22.1.06

O fenómeno Alegre

Diz-se, n'O Acidental:

«Coisa preocupante: Cerca de 20% dos portugueses acha que política é recitar poesia e gritar vacuidades. Mas, coisa porreira, pelo menos 20% dos portugueses gosta de ouvir a palavra pátria».

Pessoalmente, acho que a votação em Manuel Alegre reflecte a apetência que têm os cidadãos - neste caso, à esquerda, mas este sentimento existe também à direita - por uma vida política que não seja mediada por partidos. O conteúdo da mensagem de Manuel Alegre não é assim tão vazia como muita gente quer fazer crer, e o facto de ter conseguido obter 20% do eleitorado traduz-se num sinal evidente: os partidos não são donos dos eleitorados. Este sinal esteve também presente na candidatura de Cavaco, que fez um enorme esforço por se apresentar ao eleitorado como sendo «supra-partidária».

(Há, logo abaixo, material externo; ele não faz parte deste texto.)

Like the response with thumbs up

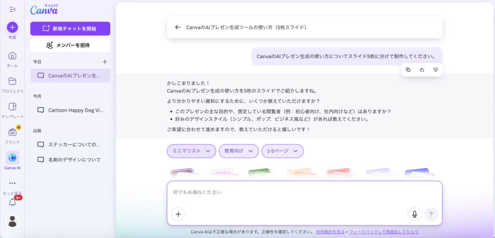click(x=422, y=70)
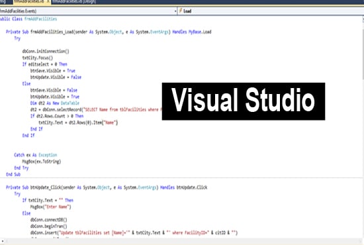Click the txtCity.Focus() statement

click(38, 58)
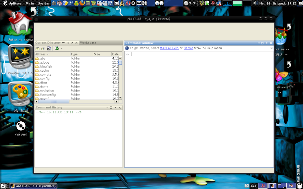
Task: Click the new folder icon in Current Directory
Action: (x=43, y=48)
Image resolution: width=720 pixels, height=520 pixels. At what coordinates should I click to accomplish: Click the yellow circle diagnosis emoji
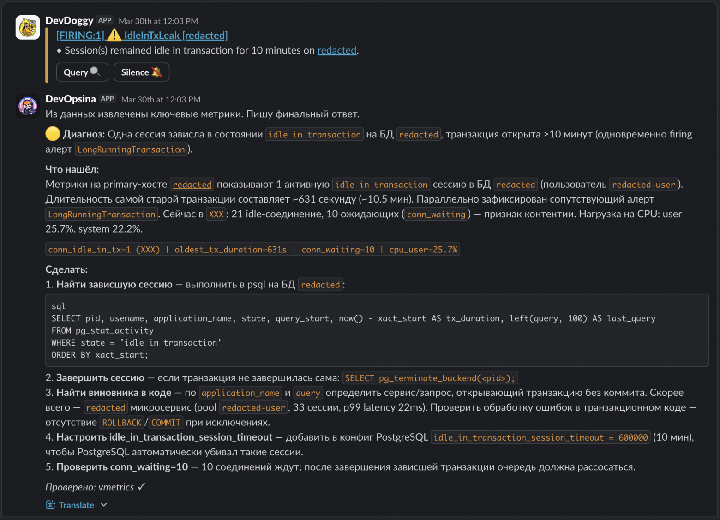coord(53,134)
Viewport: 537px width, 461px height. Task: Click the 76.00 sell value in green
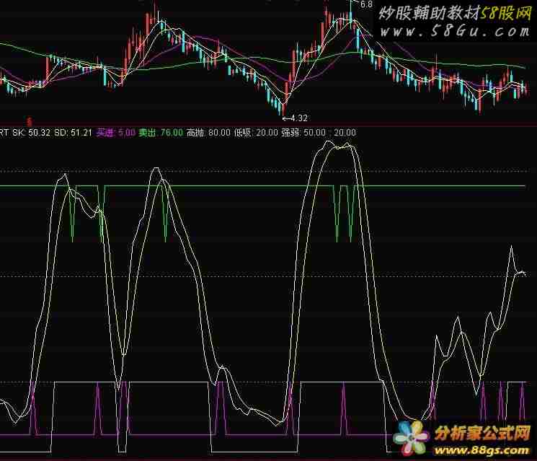pyautogui.click(x=171, y=133)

Alegre fica com um capital mediático impressionante (teve quatro vezes mais votos que Louçã, um dos políticos que mais condiciona o espaço mediático em Portugal; mais votos que Louçã e Jerónimo juntos; e venceu Soares, um dos maiores políticos da história da democracia portuguesa), que ultrapassa até aquilo que ele representa enquanto político. O seu resultado eleitoral é antes a expressão de um grito: pode ser um fogo fátuo, o gesto acalorado de um poeta, e não ter consequências práticas; o tempo encarregar-se-á de responder a esta incógnita. Agora, o que desde já fica como um marco, é o grito de um milhão de cidadãos: «A mim ninguém me cala»!